• **Task directions**:
In the thread on deriving a Maxwell relation, what condition does the answer say must hold before the order of differentiation can be changed?

• **Excerpt**:
---------------
Cross-differentiation to derive the maxwell relation $\left(\frac{\partial T}{\partial V}\right)_S = -\left(\frac{\partial P}{\partial S}\right)_V$

Question

How can I use $T=\left(\frac{\partial E}{\partial S}\right)_V$ and $P=-\left(\frac{\partial E}{\partial V}\right)_S$ to derive

$$\left(\frac{\partial T}{\partial V}\right)_S = -\left(\frac{\partial P}{\partial S}\right)_V$$

The book (Statistical Physics by F. Mandl) suggests that $\frac{\partial^2 E}{\partial V \partial S} = \frac{\partial^2 E}{\partial S \partial V}$, but I can't make the connection as to how this helps. He calls this "cross-differentiation", i.e. to form the two derivatives given.

However, how can his suggestion be true? If we take the 2nd derivative of $E$ using the equation for $T$ and $P$ given above, then

$$\partial T=\left(\frac{\partial^2 E}{\partial S^2}\right)$$

$$\partial P=-\left(\frac{\partial^2 E}{\partial V^2}\right)$$

Answer 1

Assuming the functions are well-behaved (continuous and differentiable), you can change the order of differentiation.

$$ \left(\frac{\partial T}{\partial V}\right)_S=\frac{\partial}{\partial V}\left(\frac{\partial E}{\partial S}\right) = \frac{\partial}{\partial S}\left(\frac{\partial E}{\partial V} \right) = -\left(\frac{\partial P}{\partial S}\right)_V$$
---------------
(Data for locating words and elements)
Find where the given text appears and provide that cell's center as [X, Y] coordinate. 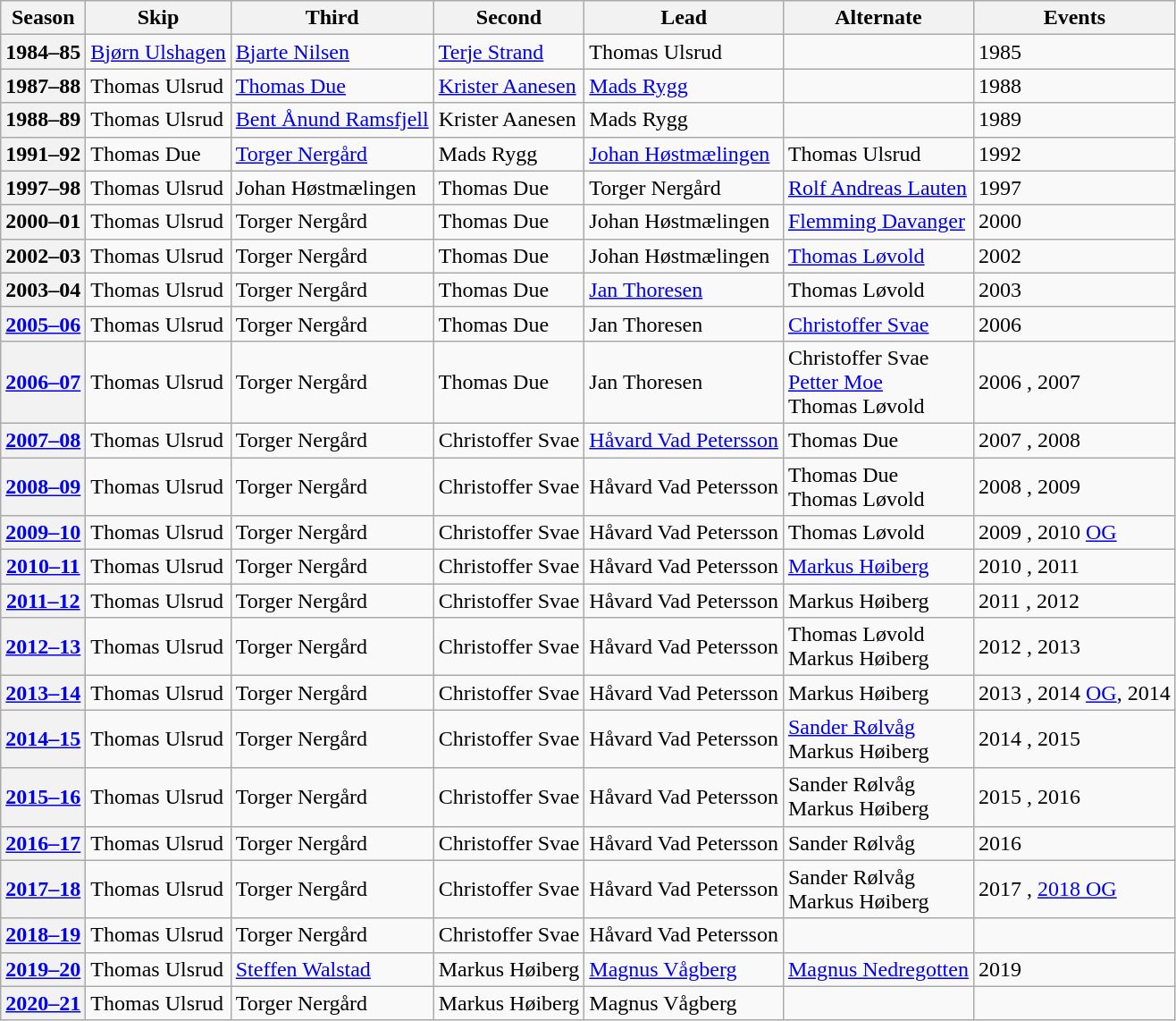
Bjørn Ulshagen [158, 52]
Magnus Nedregotten [878, 969]
2013 , 2014 OG, 2014 [1074, 693]
1991–92 [43, 154]
Rolf Andreas Lauten [878, 188]
Lead [685, 18]
Bjarte Nilsen [332, 52]
Thomas DueThomas Løvold [878, 486]
2019 [1074, 969]
2006 , 2007 [1074, 382]
2013–14 [43, 693]
2000–01 [43, 222]
Alternate [878, 18]
2010–11 [43, 567]
Flemming Davanger [878, 222]
2016–17 [43, 843]
2012 , 2013 [1074, 647]
2008–09 [43, 486]
Christoffer SvaePetter MoeThomas Løvold [878, 382]
Steffen Walstad [332, 969]
2015–16 [43, 797]
Bent Ånund Ramsfjell [332, 120]
2002 [1074, 256]
1988 [1074, 86]
Terje Strand [509, 52]
Second [509, 18]
1984–85 [43, 52]
2007 , 2008 [1074, 440]
2017 , 2018 OG [1074, 888]
2006 [1074, 323]
2000 [1074, 222]
1997 [1074, 188]
2011 , 2012 [1074, 601]
2008 , 2009 [1074, 486]
Season [43, 18]
1992 [1074, 154]
1985 [1074, 52]
Thomas LøvoldMarkus Høiberg [878, 647]
Sander Rølvåg [878, 843]
2010 , 2011 [1074, 567]
1987–88 [43, 86]
2005–06 [43, 323]
1989 [1074, 120]
2017–18 [43, 888]
2006–07 [43, 382]
2015 , 2016 [1074, 797]
2020–21 [43, 1003]
2009–10 [43, 533]
2016 [1074, 843]
2002–03 [43, 256]
2011–12 [43, 601]
2014 , 2015 [1074, 738]
2018–19 [43, 935]
2019–20 [43, 969]
2003 [1074, 290]
2012–13 [43, 647]
Third [332, 18]
2009 , 2010 OG [1074, 533]
1997–98 [43, 188]
Skip [158, 18]
Events [1074, 18]
2007–08 [43, 440]
1988–89 [43, 120]
2003–04 [43, 290]
2014–15 [43, 738]
Find where the given text appears and provide that cell's center as [X, Y] coordinate. 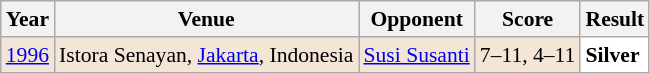
7–11, 4–11 [528, 55]
Opponent [416, 19]
Silver [614, 55]
Istora Senayan, Jakarta, Indonesia [206, 55]
Susi Susanti [416, 55]
Result [614, 19]
1996 [28, 55]
Venue [206, 19]
Score [528, 19]
Year [28, 19]
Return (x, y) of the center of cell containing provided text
---------------
• **Result**:
The functions must be well-behaved, meaning continuous and differentiable.